→ **Extrait du texte**:
-*-*-

Mais les trois points essentiels qui traversent toutes les expressions
de l’idéologie anarchiste sont bel et bien là —.anti-étatisme,
anti-capitalisme et actions politiques préfiguratives (par exemple,
modes d’organisation qui ressemblent délibérément à la société que l’on
veut créer. Ou, comme un historien anarchiste de la révolution espagnol
l’a formulé « un effort pour penser non seulement l’idées mais les
réalités elles-mêmes de l’avenir » [4]. Cela est présent partout des
collectifs contre culturels [jamming] jusqu’à Indymédia,
tout cela pouvant être nommé anarchiste au nouveau sens du terme [5].
Dans certains pays, il n’existe qu’un degré limité de confluences entre
les deux générations coexistantes, principalement sous la forme d’un
suivi de ce que l’autre — mais pas beaucoup plus.

-*-*-

→ **Lignes de données**:
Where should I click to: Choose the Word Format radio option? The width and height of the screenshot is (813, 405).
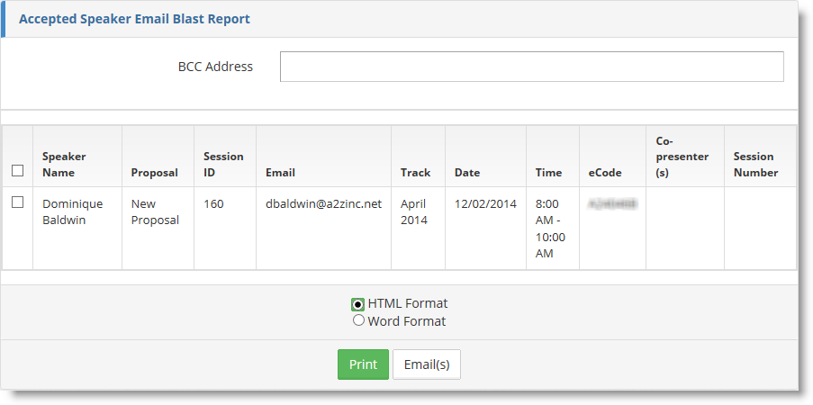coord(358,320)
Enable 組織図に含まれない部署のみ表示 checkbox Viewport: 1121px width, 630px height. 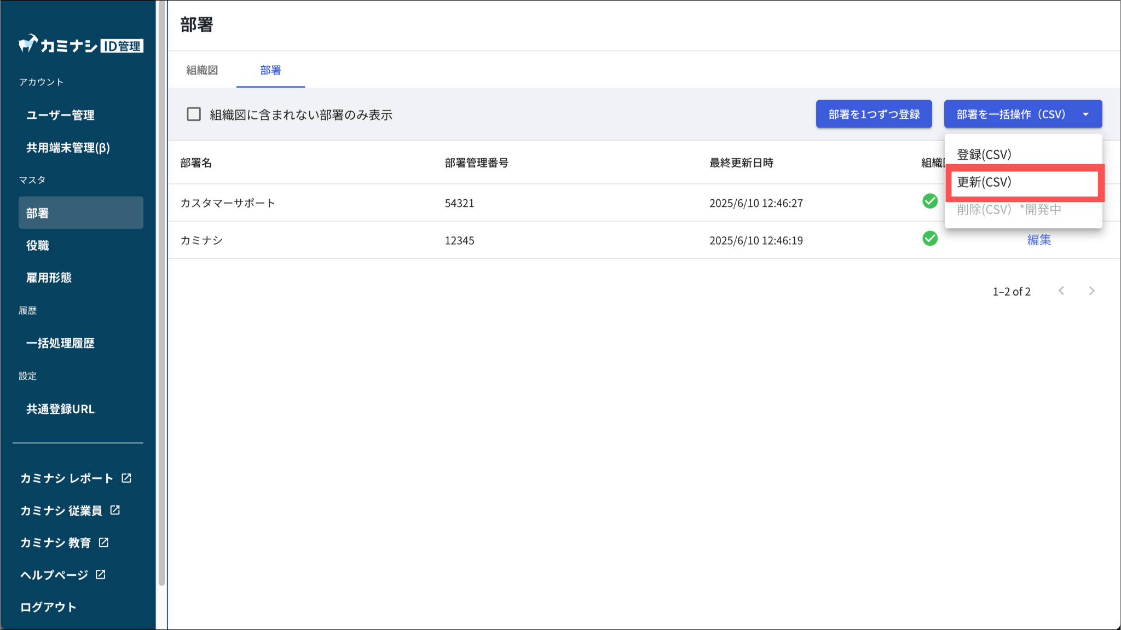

-*-*-

→ **Consigne**:
Reproduisez le passage de l'extrait sur l'idéologie anarchiste qui commence à « Dans certains pays, il » et se termine à « pas beaucoup plus. ».

→ **Réponse attendue**:
Dans certains pays, il n’existe qu’un degré limité de confluences entre
les deux générations coexistantes, principalement sous la forme d’un
suivi de ce que l’autre — mais pas beaucoup plus.